Exercise requirements =>
Carry the text about Skipitares's puppet theater forward from its final sentence, keeping its encyclopedic tone.

Marrying documentary material (from historical accounts to breaking news) with puppets of all sizes, Skipitares began creating large-scale puppet performances on a variety of topics. The Age of Invention (1984), with a cast of 300 puppets and 5 live performers, traced the saga of American invention from Benjamin Franklin through Thomas Edison to a twentieth-century salesman/surgeon. Defenders of the Code: A Musical History of Genetics (1987) was described by New York Times critic Mel Gussow as “an illuminating exploration into the laboratories of life." Empires and Appetites (1989) presented a history of food and famine, and The Radiant City (1991) exposed how New York City was shaped by power broker Robert Moses.

== Works at La MaMa ==
In 1992 Skipitares became a resident artist at La MaMa, an experimental theater in New York City. She has presented 25 productions at La MaMa, including Under the Knife (1994), a site-specific history of medicine that took an audience to 12 different environments, and Body of Crime (1996/1999), a history of women in prison. Reviewing Underground (1992), New York Times critic David Richards noted, "Ms. Skipitares is a social critic…. At the same time, she is something of a metaphysician and a disquieting sense of dread and dislocation attend her endeavors…. She wants you to look hard and close into dark nooks and spooky crannies."

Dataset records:
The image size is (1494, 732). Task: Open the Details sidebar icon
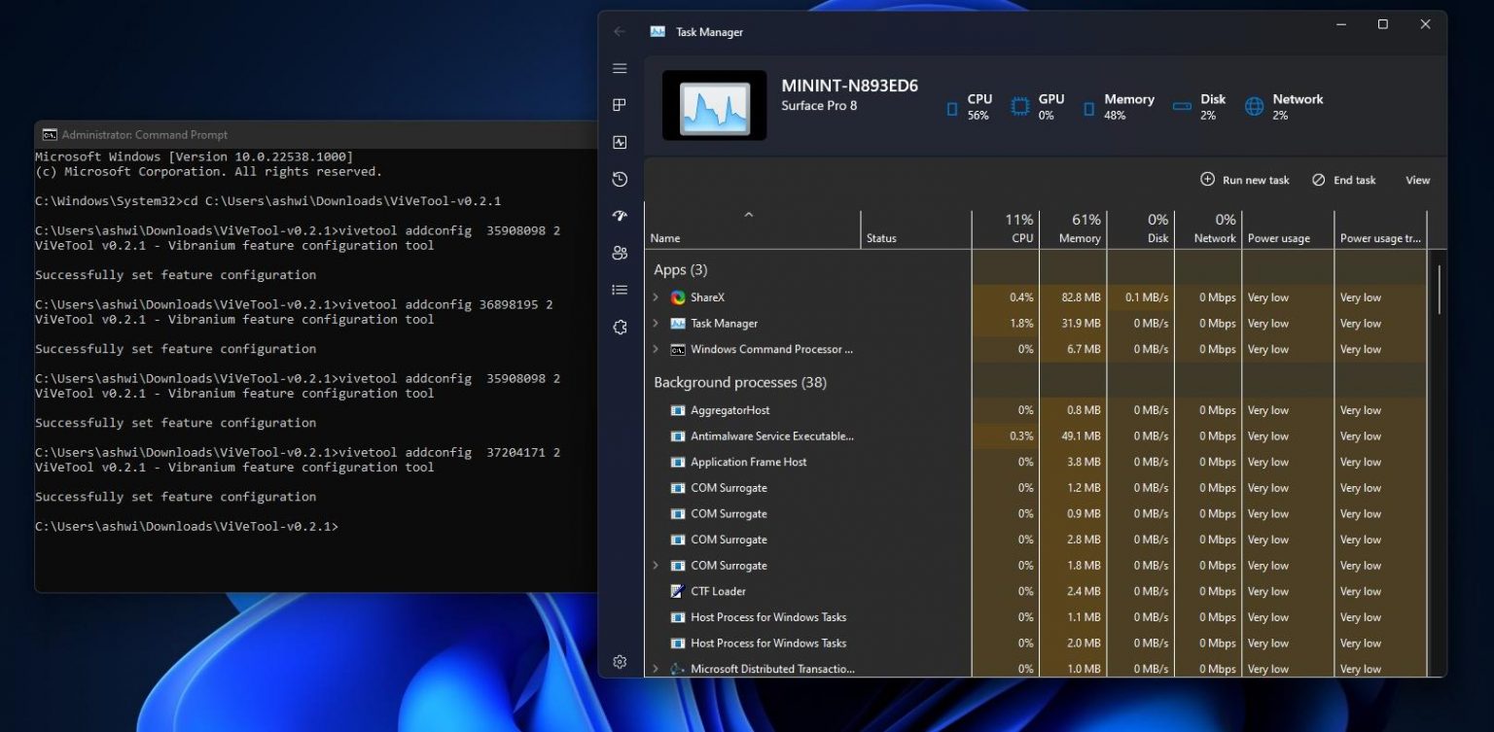click(x=620, y=289)
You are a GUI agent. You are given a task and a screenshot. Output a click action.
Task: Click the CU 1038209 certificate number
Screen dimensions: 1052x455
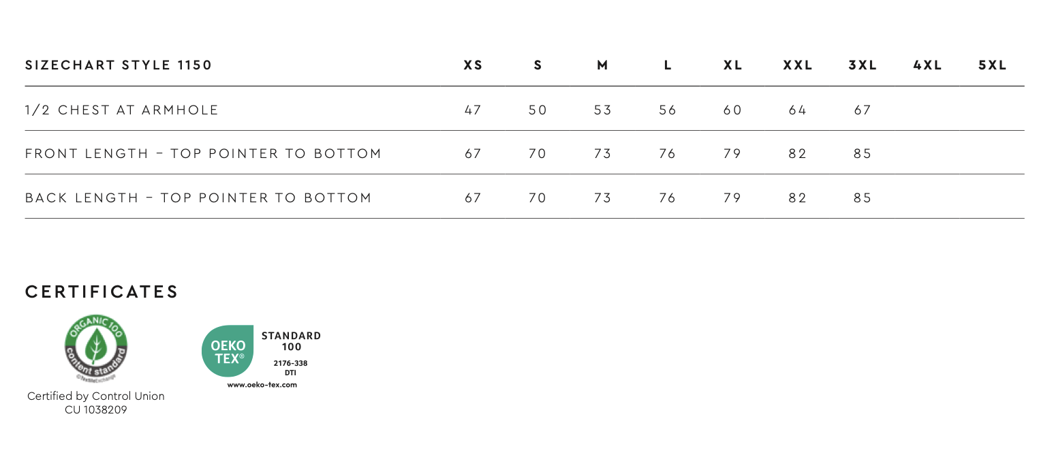[95, 409]
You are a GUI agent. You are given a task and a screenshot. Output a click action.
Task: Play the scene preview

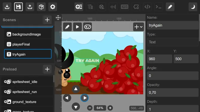coord(77,27)
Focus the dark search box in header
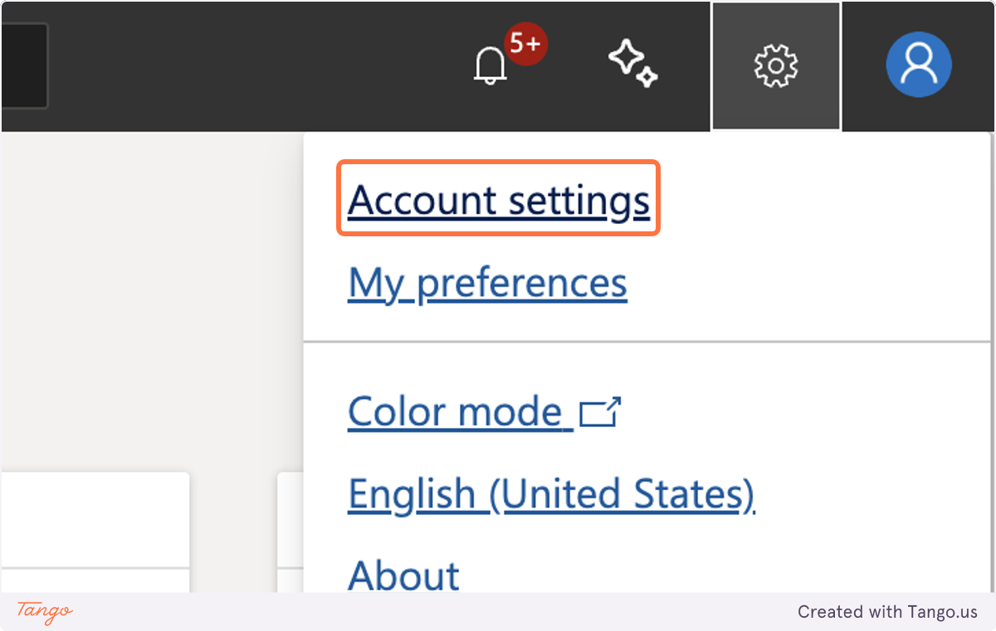The height and width of the screenshot is (631, 996). 24,66
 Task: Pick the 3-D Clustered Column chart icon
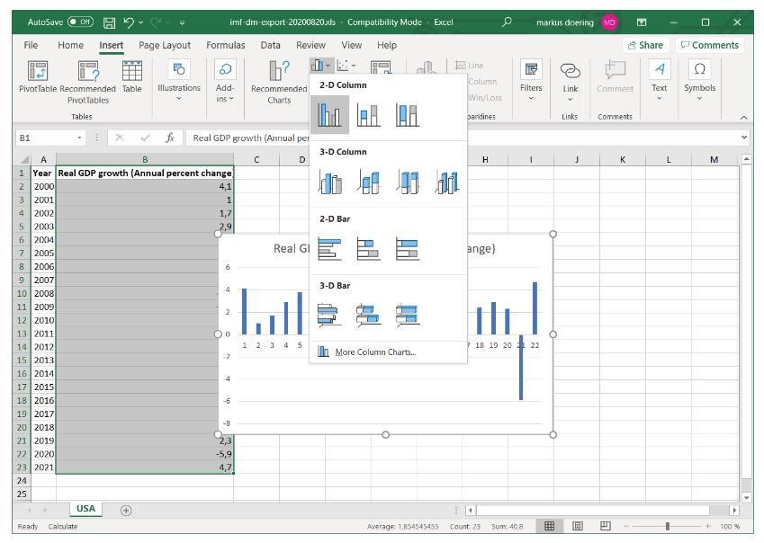pos(329,182)
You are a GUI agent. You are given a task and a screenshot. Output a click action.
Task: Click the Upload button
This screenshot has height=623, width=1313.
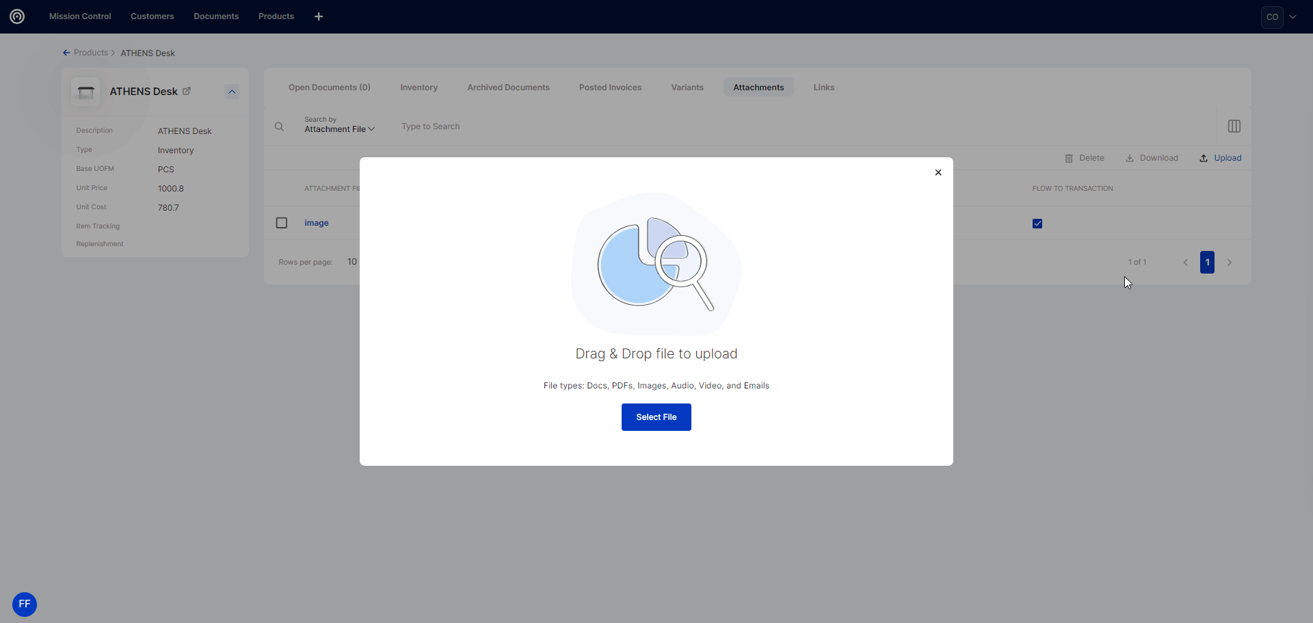(x=1221, y=158)
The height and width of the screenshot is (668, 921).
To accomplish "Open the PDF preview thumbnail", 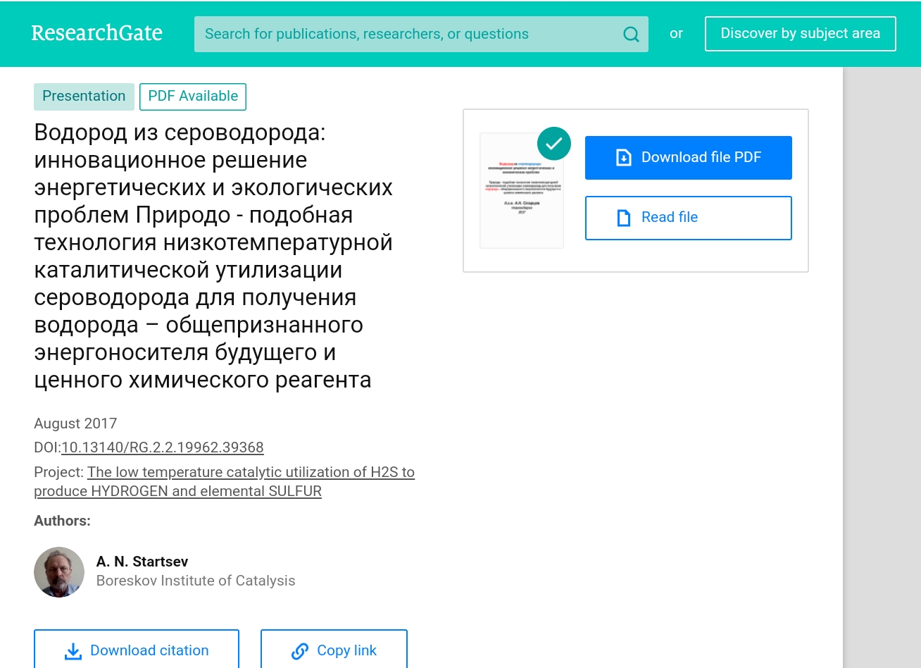I will pyautogui.click(x=521, y=191).
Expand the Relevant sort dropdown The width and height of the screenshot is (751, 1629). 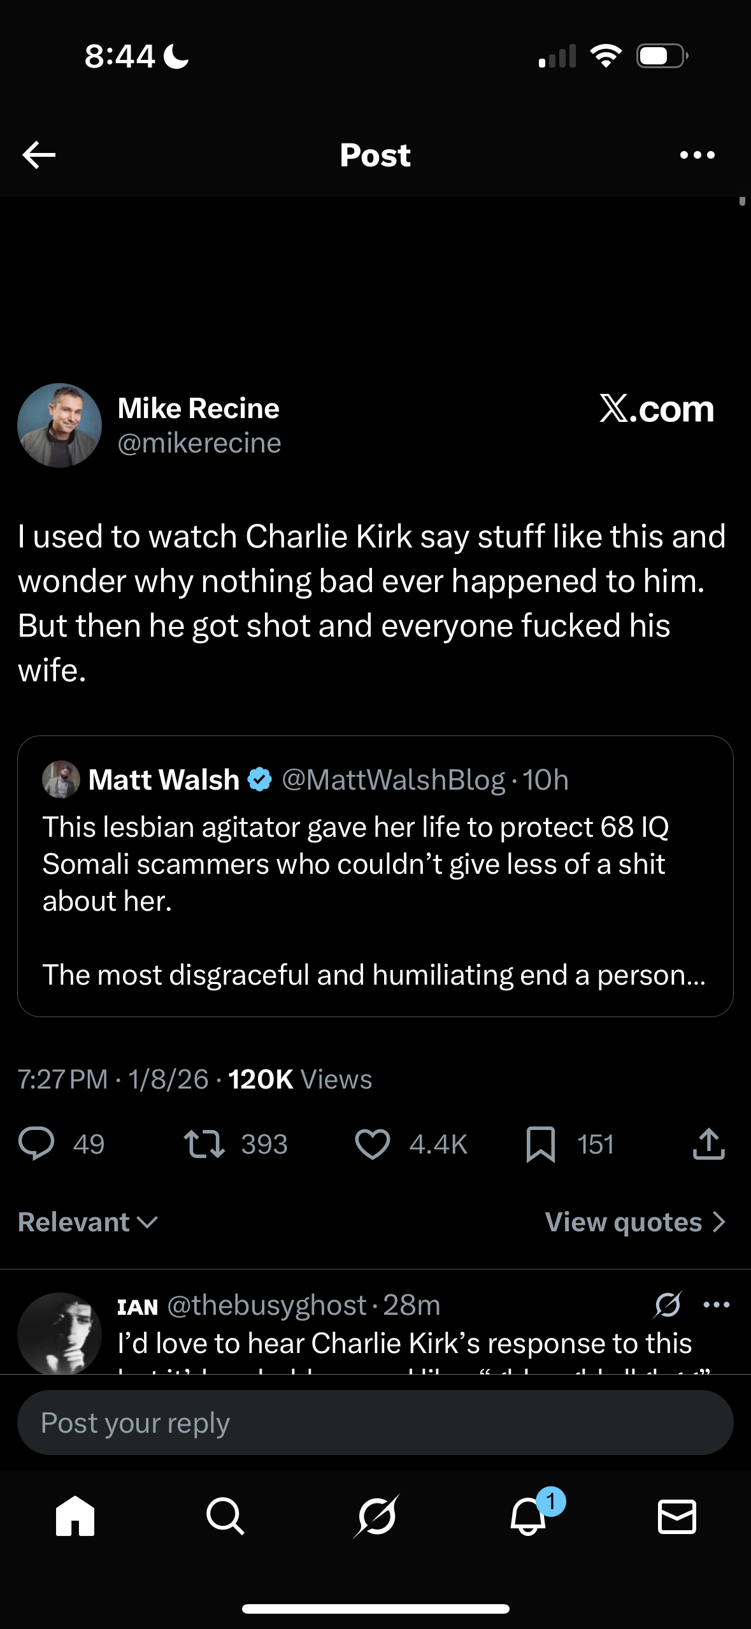click(88, 1222)
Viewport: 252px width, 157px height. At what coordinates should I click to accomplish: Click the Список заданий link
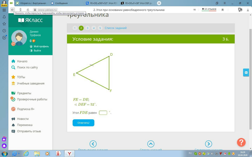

Result for this exercise =>
From 1995 to 2005 Skipitares traveled frequently with La MaMa's founder, Ellen Stewart, to create projects in Vietnam, Cambodia, Serbia, Albania, and South Africa. In 1999 Skipitares went to India on the first of three Fulbright fellowships there. Its impressive traditions of storytelling and puppetry led her into a reexamination of her own roots and the dramatic literature of ancient Greece. Beginning in 2003, she created three works connecting the Trojan War with the Iraq War: Helen: Queen of Sparta, Odyssey: The Homecoming, and Iphigenia. In 2009 she premiered The Travelling Players Present the Women of Troy, a play in which giant 13-foot-high puppets representing contemporary real-life female activists from Africa and Afghanistan "gave birth" to Euripides' characters in the play Trojan Women.

Skipitares continued to explore Greek texts with a production of Lysistrata in 2010 and Prometheus Within in 2011. Skipitares then shifted to an exploration of absurdist plays of the twentieth century. Her The Chairs (2014) was a "puppet theater response" to Eugene Ionesco's play. She created 29 "performing" chairs and let each chair tell the story of a real-life person, in contrast to the invisibility of Ionesco's "guests." Judith Malina, a founder of the Living Theater, was the voice of the Old Woman, the host for all the guests. In 2016 Skipitares staged Six Characters (A Family Album), a reimagination of Luigi Pirandello's classic play.